So we get $x(x-1) \equiv \mod m$ so $m|x(x-1)$. If $m$ is prime then either $m|x$ and $x \equiv 0 \mod m$ or $m|x -1$ and $x \equiv 1 \mod m$.

But what if $m$ is not prime. If $m = \prod p_i^{k_i}$ then as $x$ and $x-1$ are relatively prime (they have only a difference of 1) then each $p_i^{k_i}|x$ or divides $x -1$.

In other words we need to find $x \equiv 0 \mod k$ and $x \equiv 1 \mod (j)$ where $m = j*k$ and $\gcd(j,k) = 1$ (Note if $m = \prod p_i^{k_i}$ there will by $2^i$ such sets of equations). According to the chinese remainder theorem there will be one solution to each set of problems. (So $2^i$ solutions total).

Example 1

Solve $x^2 = x \mod 12 \iff x(x-1) \equiv 0 \mod m$. $12 = 3 \times 4$ so there will be the following solutions:

A) $x \equiv 0 \mod 12$ and $x \equiv 1 \mod 1$ which has one solution. via CRT.

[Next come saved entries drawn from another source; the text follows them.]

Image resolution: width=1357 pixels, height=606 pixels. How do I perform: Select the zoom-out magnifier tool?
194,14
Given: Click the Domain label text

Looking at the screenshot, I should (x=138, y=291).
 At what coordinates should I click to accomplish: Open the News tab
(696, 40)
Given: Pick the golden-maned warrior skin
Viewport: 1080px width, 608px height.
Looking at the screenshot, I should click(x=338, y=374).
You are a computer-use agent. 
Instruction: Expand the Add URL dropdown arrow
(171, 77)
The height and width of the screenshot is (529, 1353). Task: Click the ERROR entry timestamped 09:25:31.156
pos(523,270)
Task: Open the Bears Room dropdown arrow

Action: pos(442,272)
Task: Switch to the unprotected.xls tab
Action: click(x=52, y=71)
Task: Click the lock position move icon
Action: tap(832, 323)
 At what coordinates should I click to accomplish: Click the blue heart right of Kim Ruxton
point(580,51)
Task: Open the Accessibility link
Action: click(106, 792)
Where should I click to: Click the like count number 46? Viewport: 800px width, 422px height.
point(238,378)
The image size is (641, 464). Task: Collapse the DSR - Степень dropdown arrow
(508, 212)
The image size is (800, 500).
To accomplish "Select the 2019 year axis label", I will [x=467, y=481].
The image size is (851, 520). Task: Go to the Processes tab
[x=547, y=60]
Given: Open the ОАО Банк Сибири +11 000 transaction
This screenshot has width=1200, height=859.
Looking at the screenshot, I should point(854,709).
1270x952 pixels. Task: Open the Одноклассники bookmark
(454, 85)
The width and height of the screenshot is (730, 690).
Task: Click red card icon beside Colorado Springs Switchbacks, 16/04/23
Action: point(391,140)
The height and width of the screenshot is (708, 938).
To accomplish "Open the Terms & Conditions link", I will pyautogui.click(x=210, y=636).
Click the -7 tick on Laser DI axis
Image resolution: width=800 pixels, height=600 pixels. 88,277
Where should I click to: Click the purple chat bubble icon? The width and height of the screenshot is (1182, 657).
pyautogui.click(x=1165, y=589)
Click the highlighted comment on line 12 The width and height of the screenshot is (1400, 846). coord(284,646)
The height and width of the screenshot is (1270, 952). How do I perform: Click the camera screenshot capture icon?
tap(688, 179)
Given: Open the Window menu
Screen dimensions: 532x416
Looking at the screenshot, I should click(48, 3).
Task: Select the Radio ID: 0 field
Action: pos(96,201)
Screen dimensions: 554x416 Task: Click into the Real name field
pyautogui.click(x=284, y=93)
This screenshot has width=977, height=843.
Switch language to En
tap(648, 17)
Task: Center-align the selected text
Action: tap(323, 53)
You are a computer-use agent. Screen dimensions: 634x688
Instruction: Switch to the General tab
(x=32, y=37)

B) $x \equiv 0 \mod 1$ and $x \equiv 1 \mod 12$ which has one solution.via CRT.

C) $x \equiv 0 \mod 3$ and $x \equiv 1 \mod 4$ which has one solution.via CRT.

D) $x \equiv 0 \mod 4$ and $x \equiv 1 \mod 3$ which has one solution. via CRT.

The solution to A) is $x= 0$, B) is $x =1$, C) $x = 9$ D)$ x = 4$

Example 2

Solve $\ x^2 = x \mod 360$. $360 \equiv 8 \times 9 \times 5$ so there will be 8 solutions:

$ (x \equiv 0 \mod 360) \rightarrow x = 0$

$ (x \equiv 1 \mod 360) \rightarrow x = 1$

$ (x \equiv 0 \mod 8) \ AND \ \ (x \equiv 1\mod 45) \rightarrow x = 136$

$ (x \equiv 0 \mod 45) \ AND \ \ (x \equiv 1 \mod 8) \rightarrow x = 225$

$ (x \equiv 0 \mod 9) \ AND \ \ (x \equiv 1 \mod 40) \rightarrow x = 81$

$ (x \equiv 0 \mod 40) \ AND \ \ (x \equiv 1 \mod 9) \rightarrow x = 280$

$ (x \equiv 0 \mod 5) \ AND \ \ (x \equiv 1 \mod 72) \rightarrow x = 145$

$ (x \equiv 0 \mod 72) \ AND \ \ (x \equiv 1 \mod 5) \rightarrow x = 216$.

Which would have been practically impossible by trial and error.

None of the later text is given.